↓

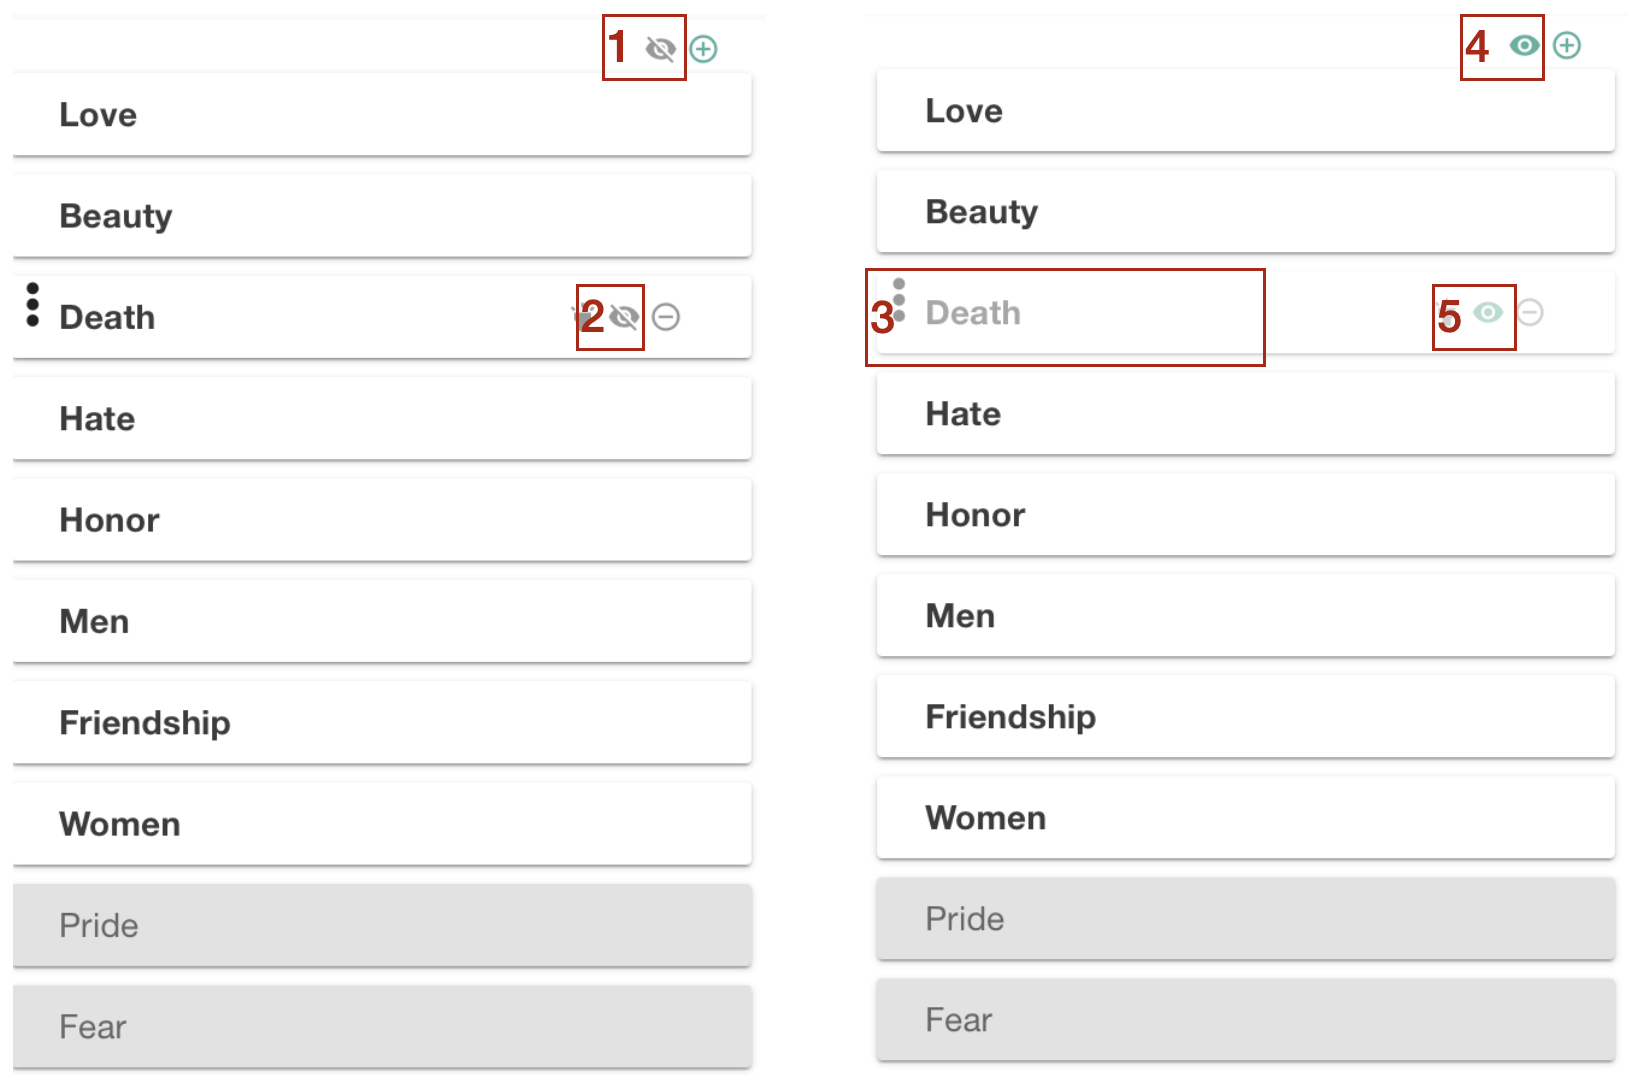Click the grayed Pride item in the left list

point(99,925)
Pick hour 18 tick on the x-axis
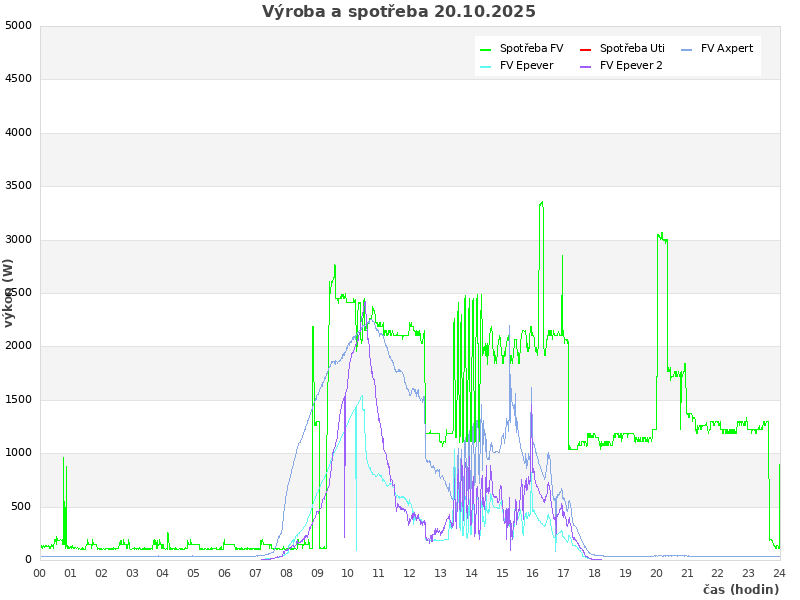800x600 pixels. coord(595,573)
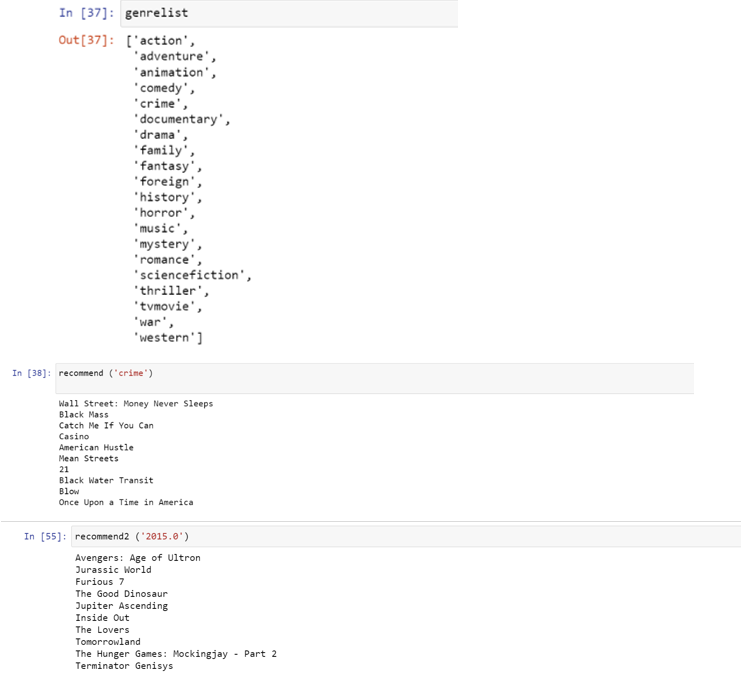Click 'sciencefiction' in the genre list output
This screenshot has height=679, width=750.
(189, 275)
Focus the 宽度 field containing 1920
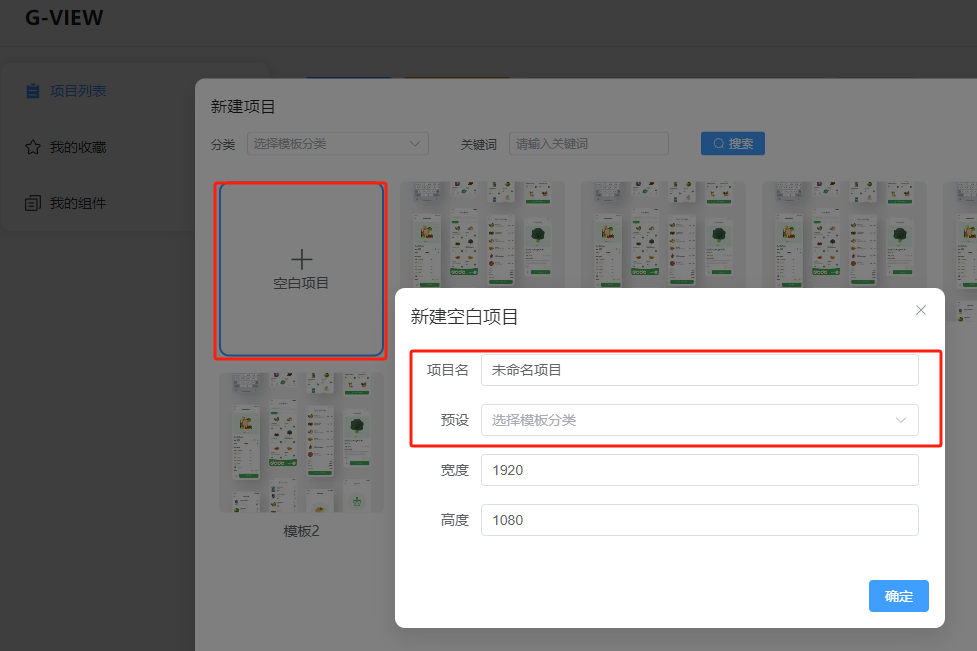Image resolution: width=977 pixels, height=651 pixels. [699, 470]
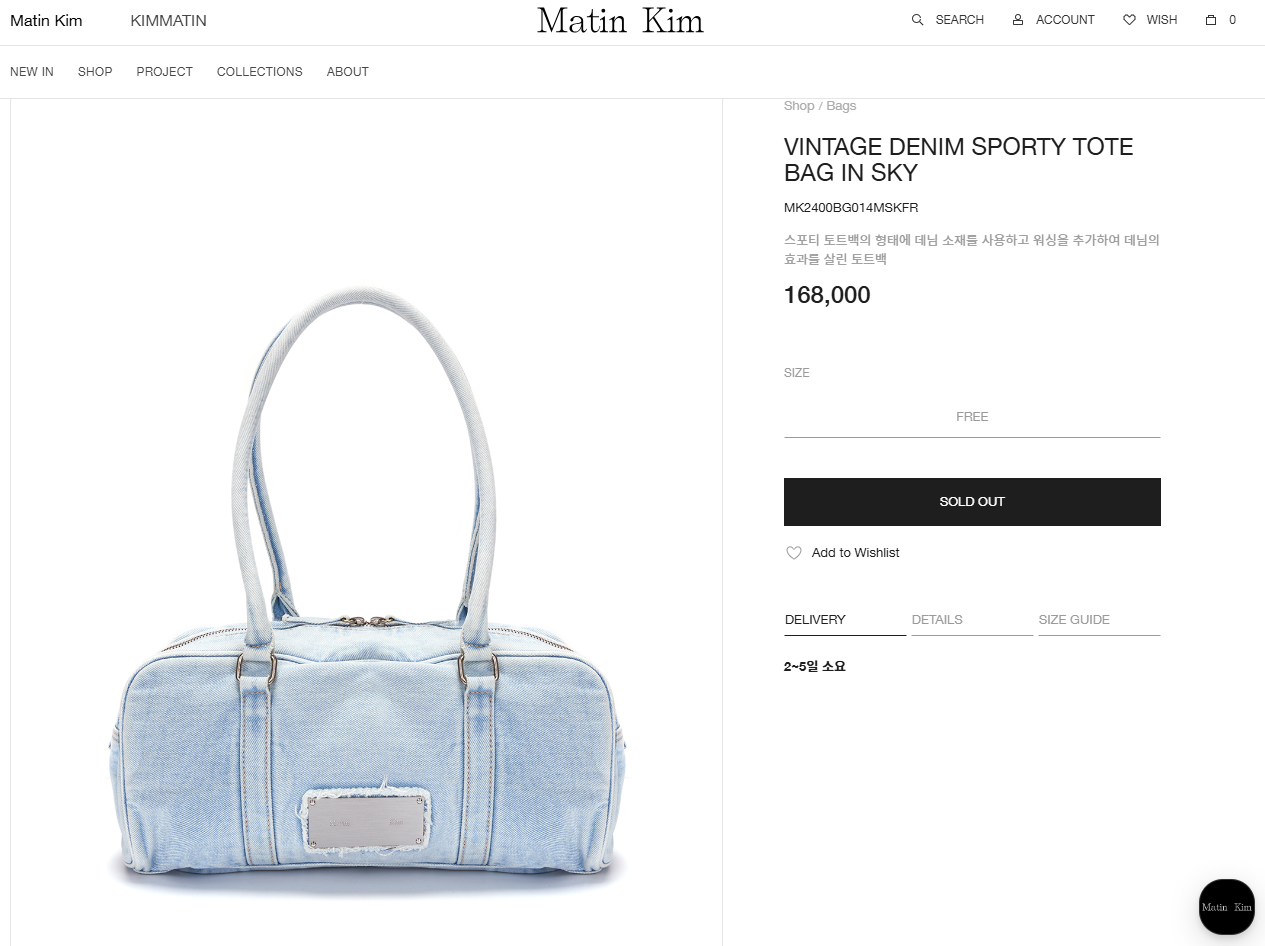This screenshot has width=1265, height=946.
Task: Open the shopping bag cart icon
Action: pyautogui.click(x=1211, y=20)
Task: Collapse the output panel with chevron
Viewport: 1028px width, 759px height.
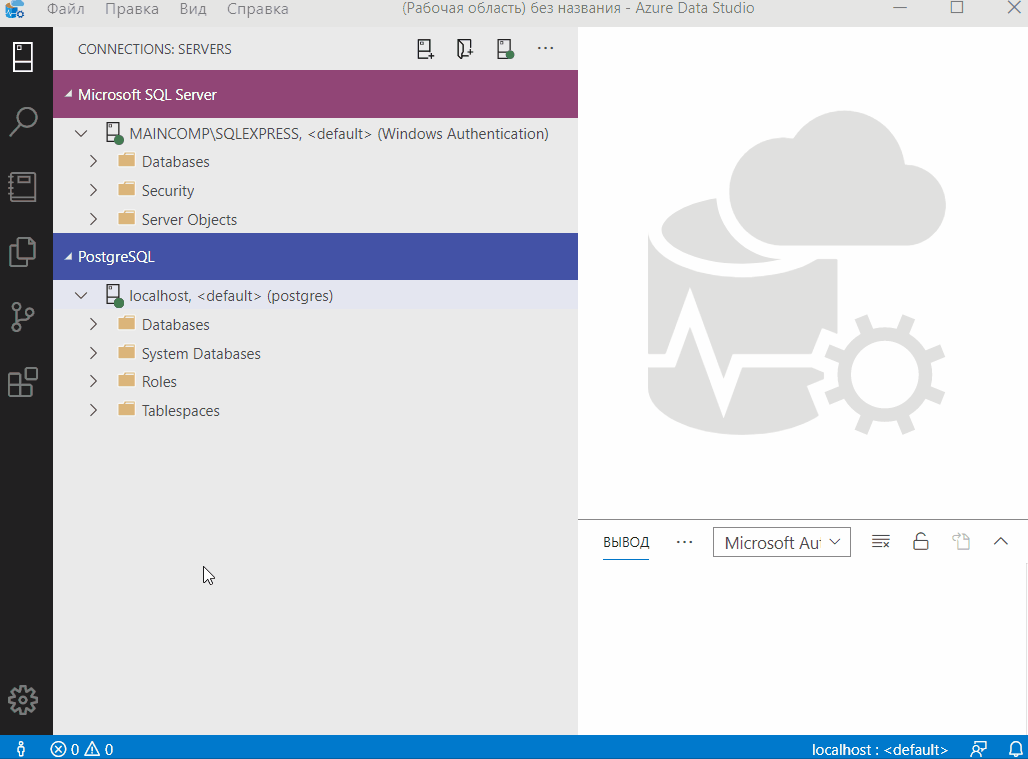Action: pyautogui.click(x=1000, y=542)
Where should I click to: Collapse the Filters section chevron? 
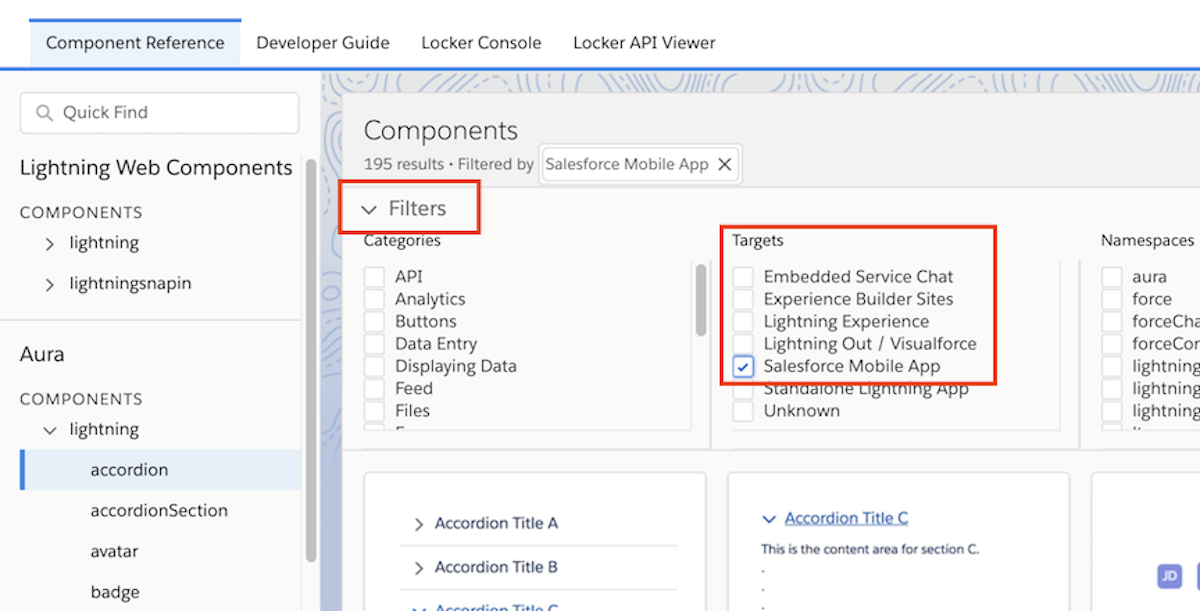[369, 209]
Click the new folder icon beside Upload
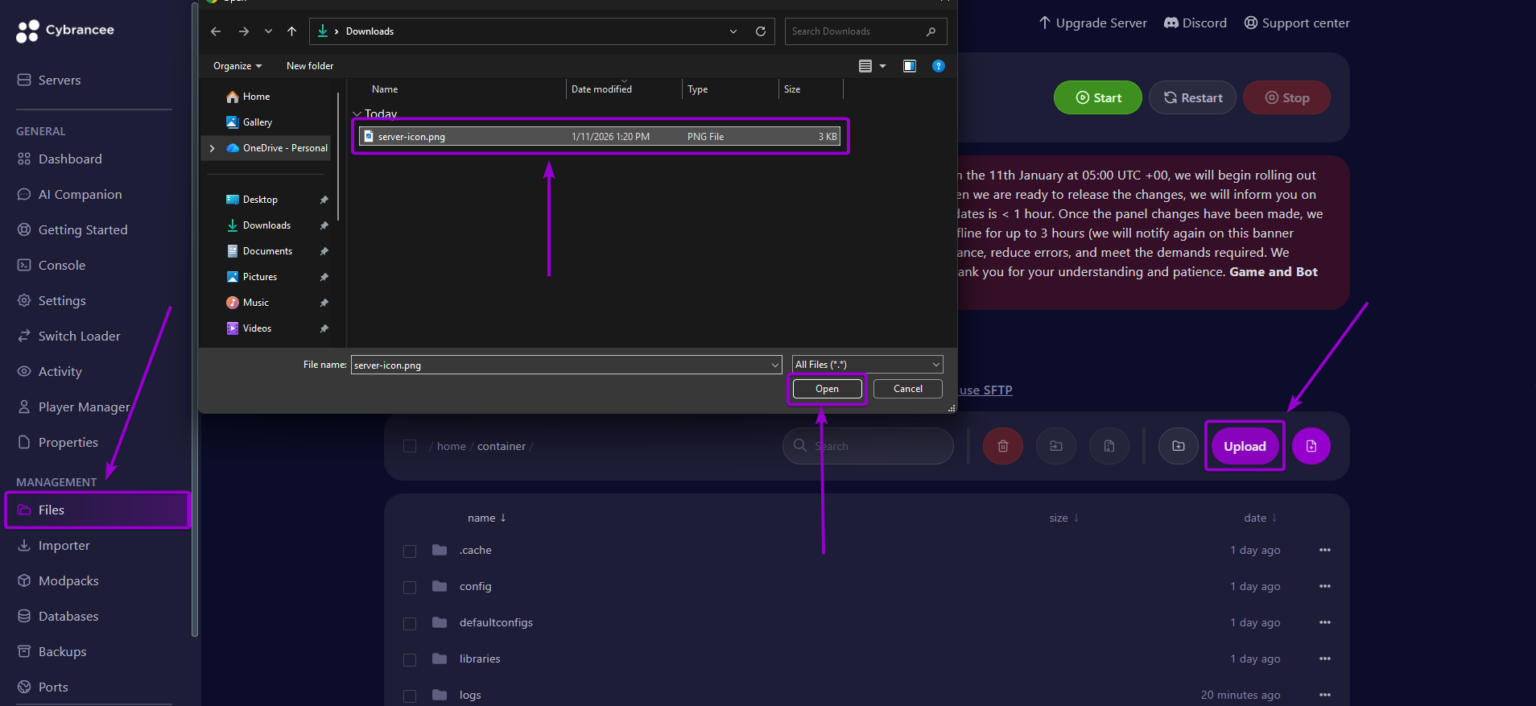 click(x=1178, y=446)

↑

PROBLEM TO WORK ON: Reproduce exactly the part of the records above that begins at the line holding "Pick hour 18 tick on the x-axis" and ends at the final line, both included, leaving out the pictures.

WRITTEN REPLY:
Pick hour 18 tick on the x-axis
800x600 pixels. coord(595,573)
Click 'sciencefiction' in the genre list output
This screenshot has height=679, width=750.
(189, 275)
Focus the 宽度 field containing 1920
Image resolution: width=977 pixels, height=651 pixels. [699, 470]
This screenshot has width=1265, height=946.
Task: Open the shopping bag cart icon
Action: pyautogui.click(x=1211, y=20)
Task: Collapse the output panel with chevron
Viewport: 1028px width, 759px height.
Action: pyautogui.click(x=1000, y=542)
Where should I click to: Collapse the Filters section chevron? 
[369, 209]
Click the new folder icon beside Upload
 click(x=1178, y=446)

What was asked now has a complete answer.